We used to get the milk from the three cows that were for milking and each morning and night the milk had to be put through the seperator to extract the cream. Once a week the cream was put into a butter churn. This was a wooden barrel on a stand and it had to be turned by the handle on the side. You knew the cream had turned to butter when you heard a liquid swishing around. Mum would then weigh it into one pound lots and it would be patted into an oblong shape with wooden butter patts.
We used to watch everything that happened on the farm. The milking, the shearing of sheep by hand clippers, killing of the pigs. Well not the actual killing but we were allowed to watch it being cut up by the butcher. It was first put into a large wooden tub of hot water and the hair scrapped off. Then was cut up and we had to carry the bits into the house for Mum to deal with. Washing out the intestines for sausage skins was never a favourite job. We would help with making the sausage and would help deliver the Pigs Fry. This was a plate with a bit of each part, i.e. liver, meat, sausage ect which was traditionally given to each farm worker. The plate had to be returned unwashed, not sure why but that was how it was.
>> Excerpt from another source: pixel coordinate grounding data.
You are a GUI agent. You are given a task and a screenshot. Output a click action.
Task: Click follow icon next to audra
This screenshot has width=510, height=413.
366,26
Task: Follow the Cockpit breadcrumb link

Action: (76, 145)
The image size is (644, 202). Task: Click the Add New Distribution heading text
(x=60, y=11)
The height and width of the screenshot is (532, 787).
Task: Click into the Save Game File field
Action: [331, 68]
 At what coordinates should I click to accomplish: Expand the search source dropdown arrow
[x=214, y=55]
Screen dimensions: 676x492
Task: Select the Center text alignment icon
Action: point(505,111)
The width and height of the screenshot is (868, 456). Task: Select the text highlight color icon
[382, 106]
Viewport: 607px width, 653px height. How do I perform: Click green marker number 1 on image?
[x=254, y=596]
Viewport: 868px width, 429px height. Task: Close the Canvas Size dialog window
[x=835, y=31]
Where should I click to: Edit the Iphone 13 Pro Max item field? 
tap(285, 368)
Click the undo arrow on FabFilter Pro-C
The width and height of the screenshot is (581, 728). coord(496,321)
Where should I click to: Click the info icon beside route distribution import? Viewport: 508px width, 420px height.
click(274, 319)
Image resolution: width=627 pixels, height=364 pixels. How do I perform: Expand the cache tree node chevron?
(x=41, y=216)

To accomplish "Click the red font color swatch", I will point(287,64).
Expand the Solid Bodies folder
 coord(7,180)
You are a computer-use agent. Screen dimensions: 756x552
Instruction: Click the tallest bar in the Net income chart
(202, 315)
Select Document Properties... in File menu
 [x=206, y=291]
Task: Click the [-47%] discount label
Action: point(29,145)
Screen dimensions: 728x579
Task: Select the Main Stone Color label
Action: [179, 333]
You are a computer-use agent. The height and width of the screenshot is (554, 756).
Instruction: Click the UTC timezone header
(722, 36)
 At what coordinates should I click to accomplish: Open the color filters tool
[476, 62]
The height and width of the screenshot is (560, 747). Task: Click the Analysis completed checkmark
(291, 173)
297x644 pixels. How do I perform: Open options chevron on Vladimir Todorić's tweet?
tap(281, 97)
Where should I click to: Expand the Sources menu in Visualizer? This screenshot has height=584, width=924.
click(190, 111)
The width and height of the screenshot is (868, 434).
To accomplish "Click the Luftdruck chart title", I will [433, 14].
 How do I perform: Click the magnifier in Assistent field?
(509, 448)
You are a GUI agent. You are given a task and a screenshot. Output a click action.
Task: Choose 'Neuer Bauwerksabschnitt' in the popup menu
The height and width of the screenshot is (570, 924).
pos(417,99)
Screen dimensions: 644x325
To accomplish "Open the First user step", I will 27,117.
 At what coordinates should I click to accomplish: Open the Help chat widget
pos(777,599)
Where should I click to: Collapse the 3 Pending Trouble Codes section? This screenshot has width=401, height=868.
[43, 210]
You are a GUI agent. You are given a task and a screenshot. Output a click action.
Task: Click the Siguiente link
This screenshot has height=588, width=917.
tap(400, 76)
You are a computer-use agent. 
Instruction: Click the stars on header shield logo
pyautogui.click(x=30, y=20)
The cows were kept in Crewyards in the winter. Each week a new layer of straw was added to the floor so by the end of winter it was about six feet thick. This was then taken out and put into a 'Muck Heap' to be later spread over the land. Dad always used to have some to plant his potatoes on. Nothing better for vegetables. I can remember growing the following in the Park Farm Garden: Potatoes, brussel sprouts, cabbage, cauliflower, beans runner and broad, strawberries, rasberries, gooseberries, blackcurrants, onions, carrots and beetroot.
We had our first telephone, number Saxilby 272. It was a black one. The living room had a large black fire place with oven. We used to toast bread using a toasting fork...it would catch fire sometimes.. The fire had to be lit each day. Using newspaper, sticks and coal. This would also heat the water. Bath night was Friday night.
The three girls slept in one room and Brians room was a small one off the larger one. Eileen was by this time going out some nights. One night when she came to bed she saw what she thought was a rat running across the floor. She screamed, everyone woke up, dad searched for the rat. Brian was asleep with a smile on his face...and we later learned a Davy Crocket hat under the covers which had some string tied on it....the rat was found.... He also scared Maureen and myself with a rat story. We were playing on top of a haystack having just climbed up a ladder he told us he had seen the biggest rat in the straw. Of course we didnt believe him but right on cue our tomcat put its head out of the straw covering the stack and we couldn't get down the ladder fast enough to the peals of laughter coming from our dear brother.
One thing we used to love to do was kill the mice at threashing time. Threasing was the time for the stacks to be dismantled and the straw put through the threashing machine to extract the grain. As the sheaves were lifted mice would run out and it was our job to kill them with sticks. We would put the bodies in bags in our pockets to give to the cats.
We would spend time bird nesting or fishing with a stick string and bent pin and works for bait. If we used a net we would catch sticklebacks from the streams and would but they always died.  I once kept a baby mouse in a small pot on my dressing table until it died...don't think mum every found it or it would have been gone.
We had to walk up the lane to catch the bus to school in Newton on Trent and had to do it wether raining, snowing or cold. Last bus from Lincoln was 7.00pm except for Wednesday night and Saturday night 9.00pm.
Tough life but I still consider the best way to grow up: Lots of fun and freedom but also responsibilities.